** start of SOURCE EXTRACT **

Figure 2 shows a non-exhaustive taxonomy of the various RL algorithms found in the literature. RL can be split into two main classes: Model-Free (MF) and Model-Based (MB) algorithms. As the name implies, MF RL is the study of algorithms that do not require a model to be learned and solely depend on the relationship among the actions, states and rewards obtained on every interaction. On the other hand, MB RL is the study of algorithms that either has access to the full dynamics model, e.g., AlphaGo [6], or require that a model of the environment is learned alongside the agent, e.g., Model-Ensemble Trust-Region Policy Optimization (ME-TRPO) [7].

FIGURE 2

FIGURE 2. A non-exhaustive taxonomy of RL algorithms.

The first RL algorithm considered in this work is Normalized Advantage Functions (NAF), which was introduced in [8] and is based on Deep Q Networks (DQN) and Duelling DQN (DDQN) to solve continuous tasks, e.g., robotic arm control. These types of algorithms update a policy that did not necessarily create the trajectory; hence they are called off-policy methods.

** end of SOURCE EXTRACT **
** start of INFORMATION SHOWN **

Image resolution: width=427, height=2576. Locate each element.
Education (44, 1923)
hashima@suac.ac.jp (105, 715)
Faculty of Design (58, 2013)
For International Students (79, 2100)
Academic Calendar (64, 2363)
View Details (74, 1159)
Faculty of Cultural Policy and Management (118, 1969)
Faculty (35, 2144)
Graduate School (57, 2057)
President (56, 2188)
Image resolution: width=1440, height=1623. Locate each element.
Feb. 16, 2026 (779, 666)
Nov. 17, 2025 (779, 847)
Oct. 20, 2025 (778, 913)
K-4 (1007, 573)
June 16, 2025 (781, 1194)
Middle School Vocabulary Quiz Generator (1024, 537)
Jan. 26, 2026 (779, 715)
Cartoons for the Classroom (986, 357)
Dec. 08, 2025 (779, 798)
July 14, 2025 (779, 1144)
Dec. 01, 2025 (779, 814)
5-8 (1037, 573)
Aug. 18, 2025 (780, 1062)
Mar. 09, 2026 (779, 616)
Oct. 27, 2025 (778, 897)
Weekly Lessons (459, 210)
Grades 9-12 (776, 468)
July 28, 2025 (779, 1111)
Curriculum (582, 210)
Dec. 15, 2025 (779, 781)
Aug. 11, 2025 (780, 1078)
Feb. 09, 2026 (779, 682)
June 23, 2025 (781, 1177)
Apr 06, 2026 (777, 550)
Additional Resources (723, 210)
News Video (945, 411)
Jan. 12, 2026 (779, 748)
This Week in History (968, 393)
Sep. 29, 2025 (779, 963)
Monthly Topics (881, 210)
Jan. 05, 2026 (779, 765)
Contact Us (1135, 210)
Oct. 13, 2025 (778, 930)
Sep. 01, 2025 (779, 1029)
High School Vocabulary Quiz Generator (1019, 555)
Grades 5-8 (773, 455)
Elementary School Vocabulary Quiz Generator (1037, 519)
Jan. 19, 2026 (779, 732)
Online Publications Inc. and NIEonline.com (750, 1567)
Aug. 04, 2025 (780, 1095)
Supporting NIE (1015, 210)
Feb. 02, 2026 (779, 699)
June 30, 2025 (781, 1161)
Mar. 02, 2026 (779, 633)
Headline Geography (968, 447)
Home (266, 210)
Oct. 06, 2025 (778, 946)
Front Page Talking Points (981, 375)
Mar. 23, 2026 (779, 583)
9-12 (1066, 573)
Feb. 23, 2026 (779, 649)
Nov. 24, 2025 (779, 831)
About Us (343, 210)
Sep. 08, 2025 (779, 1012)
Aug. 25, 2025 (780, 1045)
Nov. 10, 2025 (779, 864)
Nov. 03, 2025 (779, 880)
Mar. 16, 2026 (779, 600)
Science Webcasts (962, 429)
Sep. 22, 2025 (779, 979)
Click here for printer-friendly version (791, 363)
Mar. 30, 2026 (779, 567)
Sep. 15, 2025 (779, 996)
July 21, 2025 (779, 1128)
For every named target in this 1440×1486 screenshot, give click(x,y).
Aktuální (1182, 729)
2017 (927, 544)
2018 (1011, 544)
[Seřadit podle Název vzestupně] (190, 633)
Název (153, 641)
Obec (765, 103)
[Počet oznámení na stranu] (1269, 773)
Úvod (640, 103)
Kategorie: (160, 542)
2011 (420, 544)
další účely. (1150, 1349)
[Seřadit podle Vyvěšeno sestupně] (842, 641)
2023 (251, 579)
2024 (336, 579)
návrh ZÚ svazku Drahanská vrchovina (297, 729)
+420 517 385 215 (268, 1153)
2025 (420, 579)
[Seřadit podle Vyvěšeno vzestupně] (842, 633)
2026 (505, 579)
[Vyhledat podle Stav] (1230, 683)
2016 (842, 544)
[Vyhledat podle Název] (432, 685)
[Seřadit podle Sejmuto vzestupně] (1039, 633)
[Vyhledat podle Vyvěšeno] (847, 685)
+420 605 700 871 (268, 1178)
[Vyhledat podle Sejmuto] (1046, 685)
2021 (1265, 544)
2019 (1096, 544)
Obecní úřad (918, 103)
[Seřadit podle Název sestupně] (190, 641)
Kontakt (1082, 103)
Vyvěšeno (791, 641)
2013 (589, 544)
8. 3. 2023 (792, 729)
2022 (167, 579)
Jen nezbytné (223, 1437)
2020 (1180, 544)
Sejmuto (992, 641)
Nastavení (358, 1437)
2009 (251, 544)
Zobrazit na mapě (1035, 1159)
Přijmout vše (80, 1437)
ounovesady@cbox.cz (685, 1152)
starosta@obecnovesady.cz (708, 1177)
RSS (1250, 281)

** end of INFORMATION SHOWN **

Return the full text on reinforcement learning algorithms unchanged, from its first line to its last.

▶ _FINAL ANSWER_
Figure 2 shows a non-exhaustive taxonomy of the various RL algorithms found in the literature. RL can be split into two main classes: Model-Free (MF) and Model-Based (MB) algorithms. As the name implies, MF RL is the study of algorithms that do not require a model to be learned and solely depend on the relationship among the actions, states and rewards obtained on every interaction. On the other hand, MB RL is the study of algorithms that either has access to the full dynamics model, e.g., AlphaGo [6], or require that a model of the environment is learned alongside the agent, e.g., Model-Ensemble Trust-Region Policy Optimization (ME-TRPO) [7].

FIGURE 2

FIGURE 2. A non-exhaustive taxonomy of RL algorithms.

The first RL algorithm considered in this work is Normalized Advantage Functions (NAF), which was introduced in [8] and is based on Deep Q Networks (DQN) and Duelling DQN (DDQN) to solve continuous tasks, e.g., robotic arm control. These types of algorithms update a policy that did not necessarily create the trajectory; hence they are called off-policy methods.